* **YOUR OBJECTIVE**: In the passage on Philip of the Palatinate, rewrite the part that opens with the words containing "Philip of the" and closes with "him are known.", changing "portraits" to "paintings".

Prince-Bishop of Freising from 1498 to 1541

Philip of the Palatinate (Philipp von der Pfalz; 5 July 1480 in Heidelberg – 5 January 1541 in Freising) was Prince-Bishop of Freising (1498–1541) and Naumburg (1517–1541). He was a member of the house of Wittelsbach, and the son of Elector Palatine Philip and Margaret of Bavaria. Among 14 children, he was the second oldest son. Several contemporary portraits of him are known.

== Bishop of Freising ==
Philip defended the diocese of Freising successfully in the turmoil of the German Peasants' War. He managed to keep the Bavarian dukes out of the policy of the bishopric. He initiated many construction projects and is buried in the Freising Cathedral.

* **EXCERPTED RECORDS**:
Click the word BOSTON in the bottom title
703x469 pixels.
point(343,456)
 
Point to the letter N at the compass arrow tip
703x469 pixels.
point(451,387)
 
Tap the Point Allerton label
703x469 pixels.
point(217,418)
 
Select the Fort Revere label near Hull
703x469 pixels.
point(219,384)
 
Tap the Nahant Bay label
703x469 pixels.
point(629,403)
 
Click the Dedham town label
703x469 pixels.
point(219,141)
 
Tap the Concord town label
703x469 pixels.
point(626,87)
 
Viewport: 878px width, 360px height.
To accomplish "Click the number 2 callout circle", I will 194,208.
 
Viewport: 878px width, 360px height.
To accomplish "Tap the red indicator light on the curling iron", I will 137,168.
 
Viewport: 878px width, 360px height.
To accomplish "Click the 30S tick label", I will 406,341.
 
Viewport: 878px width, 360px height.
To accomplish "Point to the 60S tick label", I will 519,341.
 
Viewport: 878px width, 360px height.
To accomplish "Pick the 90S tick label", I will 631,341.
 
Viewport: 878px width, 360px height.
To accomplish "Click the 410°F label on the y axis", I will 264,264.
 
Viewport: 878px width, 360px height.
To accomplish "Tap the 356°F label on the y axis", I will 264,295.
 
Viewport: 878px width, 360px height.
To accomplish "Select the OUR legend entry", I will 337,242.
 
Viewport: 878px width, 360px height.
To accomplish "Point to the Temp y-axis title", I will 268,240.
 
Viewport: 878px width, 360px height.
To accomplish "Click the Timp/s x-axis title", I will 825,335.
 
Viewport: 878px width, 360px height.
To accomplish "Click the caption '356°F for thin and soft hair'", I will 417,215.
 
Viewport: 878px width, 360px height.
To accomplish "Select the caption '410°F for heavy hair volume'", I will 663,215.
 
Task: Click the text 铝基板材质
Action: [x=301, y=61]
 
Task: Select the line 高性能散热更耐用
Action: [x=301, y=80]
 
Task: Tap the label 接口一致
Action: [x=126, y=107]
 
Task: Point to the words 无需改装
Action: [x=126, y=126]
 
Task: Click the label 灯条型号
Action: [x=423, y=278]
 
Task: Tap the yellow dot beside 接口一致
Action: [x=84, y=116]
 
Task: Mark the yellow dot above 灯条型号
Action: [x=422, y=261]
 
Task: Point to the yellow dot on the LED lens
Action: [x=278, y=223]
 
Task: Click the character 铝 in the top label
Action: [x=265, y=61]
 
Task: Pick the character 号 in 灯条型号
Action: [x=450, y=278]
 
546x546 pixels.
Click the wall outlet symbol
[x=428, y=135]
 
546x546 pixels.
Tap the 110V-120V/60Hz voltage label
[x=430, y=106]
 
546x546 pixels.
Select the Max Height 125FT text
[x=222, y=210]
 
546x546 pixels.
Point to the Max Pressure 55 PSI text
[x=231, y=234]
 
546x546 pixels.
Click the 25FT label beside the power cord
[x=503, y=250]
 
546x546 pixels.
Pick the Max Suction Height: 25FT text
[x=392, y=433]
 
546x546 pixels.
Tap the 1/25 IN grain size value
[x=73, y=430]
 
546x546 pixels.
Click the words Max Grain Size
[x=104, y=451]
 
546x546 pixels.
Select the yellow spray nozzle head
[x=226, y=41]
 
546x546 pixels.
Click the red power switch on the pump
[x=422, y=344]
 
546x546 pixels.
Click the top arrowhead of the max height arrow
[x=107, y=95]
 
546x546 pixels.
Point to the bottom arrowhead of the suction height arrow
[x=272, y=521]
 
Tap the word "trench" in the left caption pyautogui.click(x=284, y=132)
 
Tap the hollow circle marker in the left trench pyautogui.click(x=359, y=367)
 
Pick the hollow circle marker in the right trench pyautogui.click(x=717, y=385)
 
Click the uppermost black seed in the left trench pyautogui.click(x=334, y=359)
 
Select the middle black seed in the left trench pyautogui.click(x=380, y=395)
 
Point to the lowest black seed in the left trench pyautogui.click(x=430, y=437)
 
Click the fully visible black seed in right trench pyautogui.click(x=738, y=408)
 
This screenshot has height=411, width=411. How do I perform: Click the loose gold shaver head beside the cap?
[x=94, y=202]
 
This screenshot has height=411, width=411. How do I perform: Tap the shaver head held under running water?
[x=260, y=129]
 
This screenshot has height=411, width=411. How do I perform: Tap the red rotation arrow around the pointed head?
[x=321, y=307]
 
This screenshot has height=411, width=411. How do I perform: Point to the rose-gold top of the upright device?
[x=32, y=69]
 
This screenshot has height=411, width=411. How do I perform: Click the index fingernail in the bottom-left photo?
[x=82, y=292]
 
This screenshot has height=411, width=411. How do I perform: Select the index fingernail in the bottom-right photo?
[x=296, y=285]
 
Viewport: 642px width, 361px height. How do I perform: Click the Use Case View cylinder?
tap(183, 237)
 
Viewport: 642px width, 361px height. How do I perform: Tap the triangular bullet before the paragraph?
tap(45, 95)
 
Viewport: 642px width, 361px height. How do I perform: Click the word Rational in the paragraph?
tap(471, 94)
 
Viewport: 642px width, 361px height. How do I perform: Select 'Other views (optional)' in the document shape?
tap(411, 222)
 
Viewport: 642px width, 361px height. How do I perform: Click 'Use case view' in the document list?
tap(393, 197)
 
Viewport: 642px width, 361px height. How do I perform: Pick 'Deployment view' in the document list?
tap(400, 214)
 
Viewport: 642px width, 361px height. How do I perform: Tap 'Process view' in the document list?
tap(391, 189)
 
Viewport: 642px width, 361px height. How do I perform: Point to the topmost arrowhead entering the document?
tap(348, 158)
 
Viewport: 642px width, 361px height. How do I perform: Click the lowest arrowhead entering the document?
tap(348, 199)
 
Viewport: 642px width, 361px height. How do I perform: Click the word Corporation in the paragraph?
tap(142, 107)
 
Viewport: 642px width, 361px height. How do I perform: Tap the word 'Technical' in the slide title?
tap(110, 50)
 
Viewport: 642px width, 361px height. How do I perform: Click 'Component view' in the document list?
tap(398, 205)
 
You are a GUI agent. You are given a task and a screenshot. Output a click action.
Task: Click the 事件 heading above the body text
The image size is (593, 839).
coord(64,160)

* **TASK RESPONSE**:
Philip of the Palatinate (Philipp von der Pfalz; 5 July 1480 in Heidelberg – 5 January 1541 in Freising) was Prince-Bishop of Freising (1498–1541) and Naumburg (1517–1541). He was a member of the house of Wittelsbach, and the son of Elector Palatine Philip and Margaret of Bavaria. Among 14 children, he was the second oldest son. Several contemporary paintings of him are known.